▸ **Instructions to follow**: Put the lines of the records below into a JSON list of strings, one string per line, starting with the line that contains "You are a computer-use" and stopping after the line that contains "Action: 53,77". Omit blank lines and leave the pictures out.

▸ **Source records**:
————
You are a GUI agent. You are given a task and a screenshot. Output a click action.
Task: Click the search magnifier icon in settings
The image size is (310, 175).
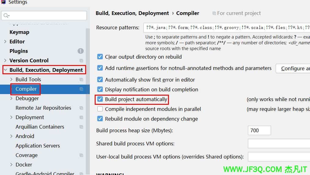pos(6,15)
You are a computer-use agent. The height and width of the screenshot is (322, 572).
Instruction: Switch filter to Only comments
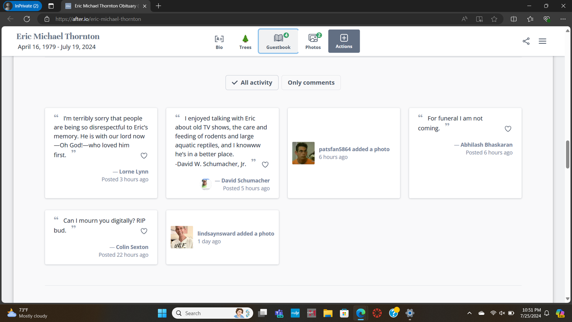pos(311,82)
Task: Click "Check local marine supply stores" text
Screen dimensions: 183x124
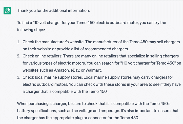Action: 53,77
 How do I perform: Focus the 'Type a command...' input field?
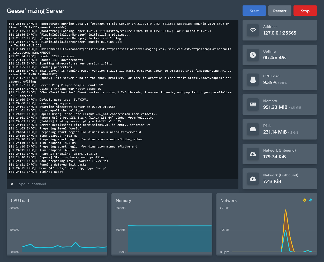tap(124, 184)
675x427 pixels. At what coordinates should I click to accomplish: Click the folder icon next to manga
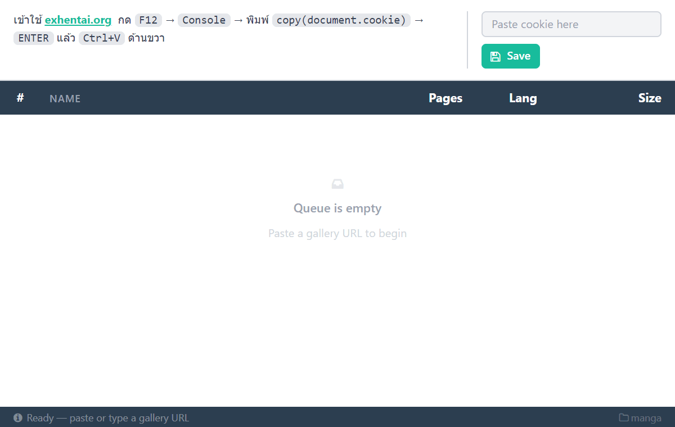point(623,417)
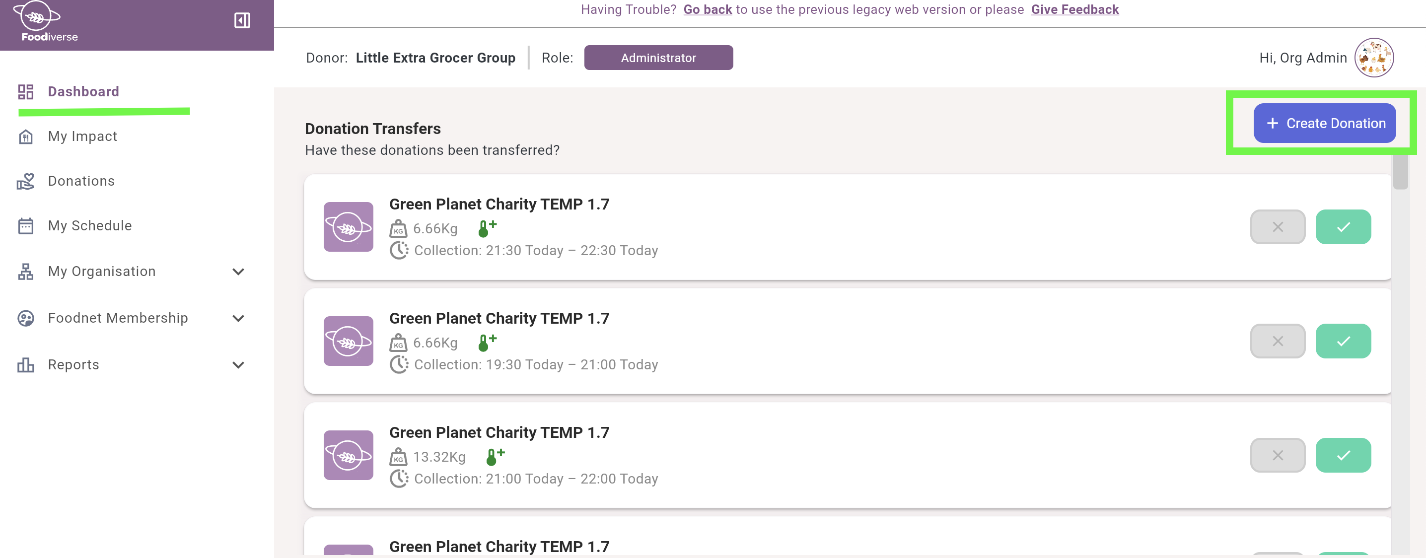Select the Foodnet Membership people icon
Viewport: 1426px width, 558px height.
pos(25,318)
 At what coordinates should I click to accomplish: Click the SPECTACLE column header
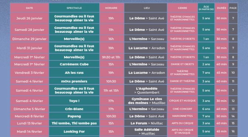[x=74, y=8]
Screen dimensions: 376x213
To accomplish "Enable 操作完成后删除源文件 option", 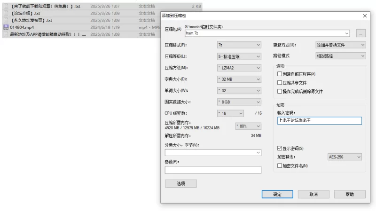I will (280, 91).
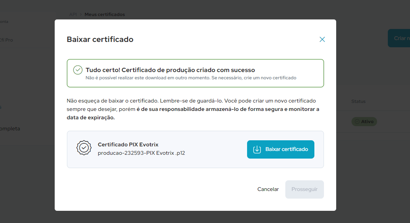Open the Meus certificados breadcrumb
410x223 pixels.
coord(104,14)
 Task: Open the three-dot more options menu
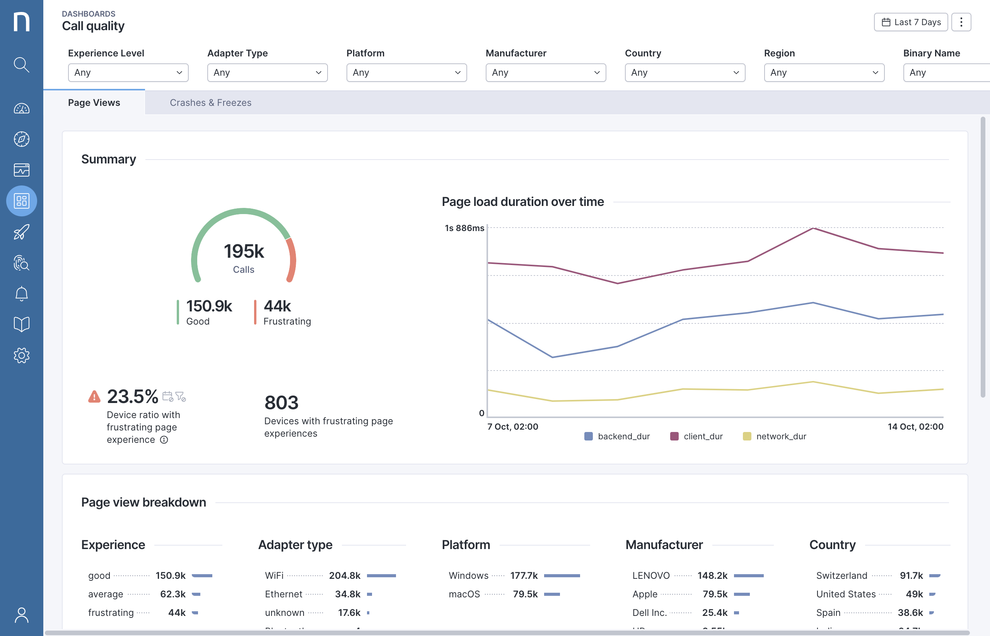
————
▸ **Worked solution**:
[
  "You are a computer-use agent. The height and width of the screenshot is (322, 572).",
  "Instruction: Switch filter to Only comments",
  "pos(311,82)",
  "Task: Click \"Check local marine supply stores\" text",
  "Screen dimensions: 183x124",
  "Action: 53,77"
]